Initially, we were wrong.  Annie's parents and I were helping her down the hill and after the first few falls, her nervousness was palpable.  This confident little girl was tense and serious and as she grew more and more distraught over her falls, you could see the doubt creep in and her fear and frustration began to take over.  "Keep your ski's straight," encouraged her father!.  "Just follow me, honey" suggested her mother.  But with each attempt, her little body became stiffer with fear, and her face was not registering any ability to listen to her parents patient instructions.  We adults flashed each other a few glances, silently communicating our unspoken fear that Annie was about to do the unthinkable given her personality, and give up.

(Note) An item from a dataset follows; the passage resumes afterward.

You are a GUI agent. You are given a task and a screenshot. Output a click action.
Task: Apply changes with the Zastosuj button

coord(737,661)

Suddenly, her older brother whizzed down the run with his cousins.  Annie's jaw became a little less quivery and a little more determined.  She once again stood up on her skis and set her sights on a target of rocks a little ways down the hill.  She started moving slowly and then picking up speed began making her snowplow turns.  Instead of falling when her speed picked up, she tried adjusting her skis and kept heading down the hill.  When she eventually fell, she had made it well beyond her target and the delight in her face was as evident as the snow on the ground.  After that, her confidence grew and by the end of the day, she was literally whizzing down hills twice as difficult as the first one.

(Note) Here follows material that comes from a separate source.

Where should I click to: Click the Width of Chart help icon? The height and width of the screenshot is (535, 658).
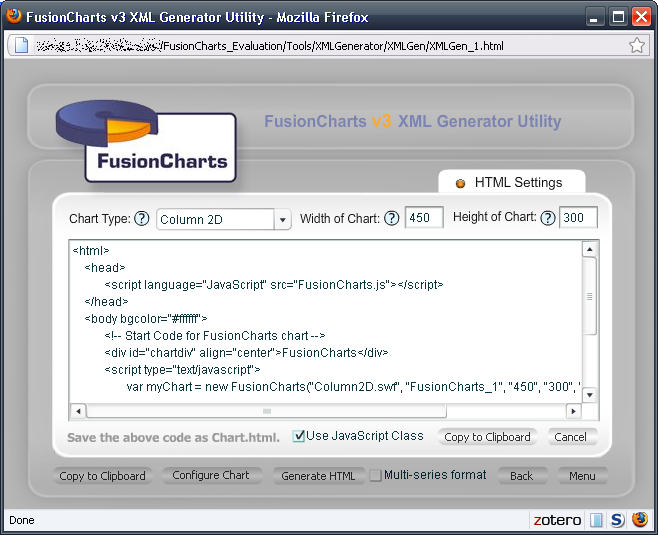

So what does any of this have to do with parenting?  Well, it serves as a perfect metaphor for good parenting.  The little girl on the mountain was frustrated and frightened and experiencing failure.  But instead of quickly allowing her to give up or stepping in to take over; her parents encouraged her, made her feel safe and protected but left her to her own devices to figure things out.  And she did.  And the confidence it brought her was immeasurable. 

We parents have great difficulty allowing our children to work through things on their own.  We want to take over or allow them to give up when things get difficult.  The secret is to continue to encourage our children, and let them know they are unconditionally loved but then step aside and allow our children work things out.  When they do, the confidence that this brings is truly amazing.  This is a difficult assignment for parents of our generation, but the benefits are incredibly valuable.  You are teaching your children that you have faith in them to solve problems that come their way, and this lesson will prepare them for a  successful life.  What could be better than that?